I start with Inanna because ORDER OV FECUNDATION is the finest ambient industrial I've heard. I spent months dredging the digital seas for this recording on the web rather than master the very difficult levels that are so high on the tape, which required sensitive EQing in the transfer to digital.
 This was played from the source tape on an Onkyo deck @ DolbyC through an Allen&Heath Xone:32 mixer, balanced and leveled before the record out to a Cowon S9 at 256kbps (regrettably the Cowon only records in .wma), then re-encoded to .mp3 at 192kbps.

These recordings are provided for information when determined with reasonable effort to be unavailable elsewhere. If any artist wishes to have their work removed from this blog, please contact me directly. So without further dithering --

Inanna: ORDER OV FECUNDATION

Mikael Stavöstrand is better known for his excellent minimal techno or his releases with (and as) Archon Satani.
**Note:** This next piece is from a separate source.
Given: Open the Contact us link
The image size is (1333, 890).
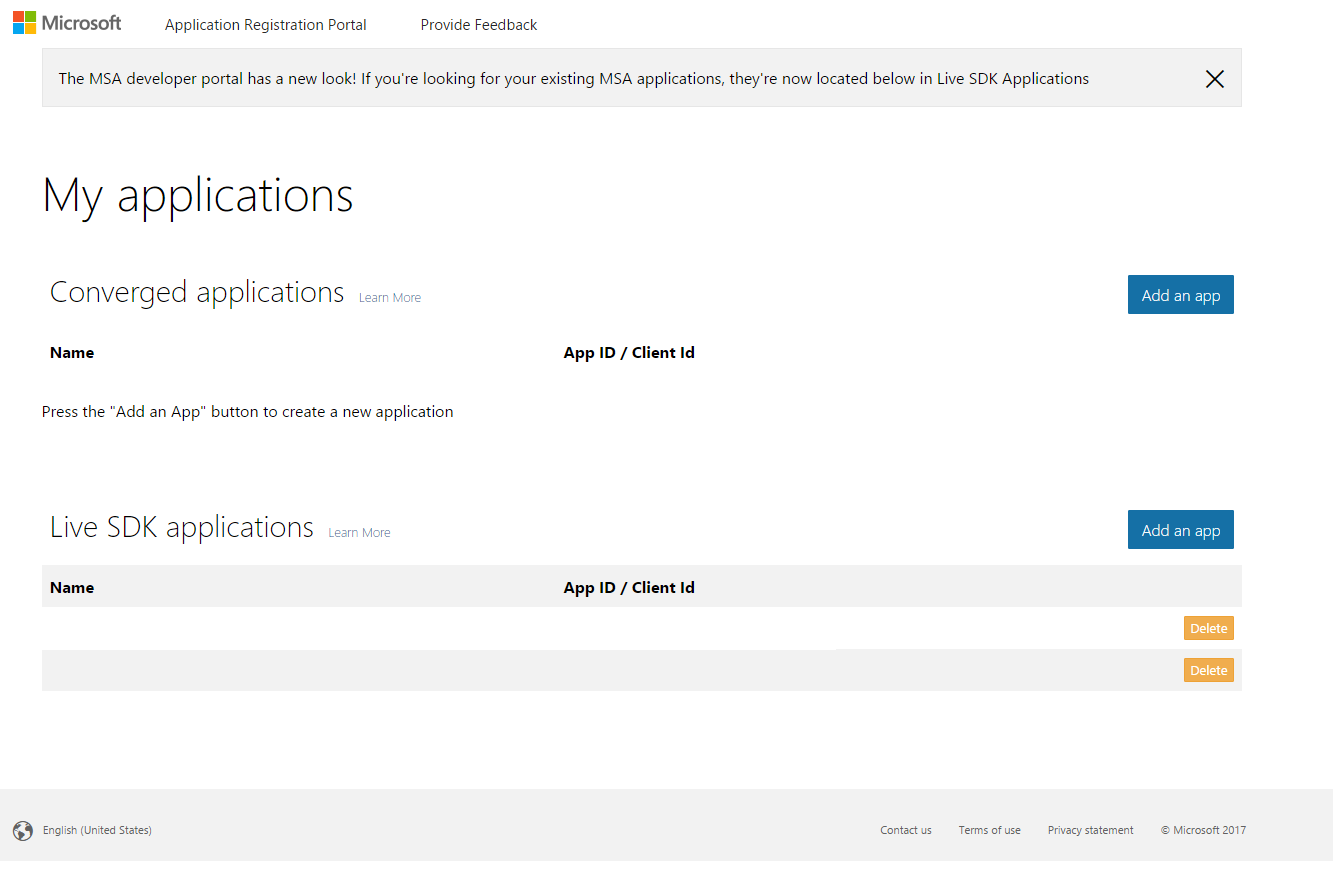Looking at the screenshot, I should pos(905,831).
Inanna could have been just another casualty of the microlabel tape era, but hyperarchivers like Sickness Abounds have kept pieces like SODOM, limited to 200 copies, in circulation. Not.hing and Day ov Torment are still available on emusic, but those albums have more of a digital feel that doesn't seem sincere after the oft-muddy mastering of Sodom and Order.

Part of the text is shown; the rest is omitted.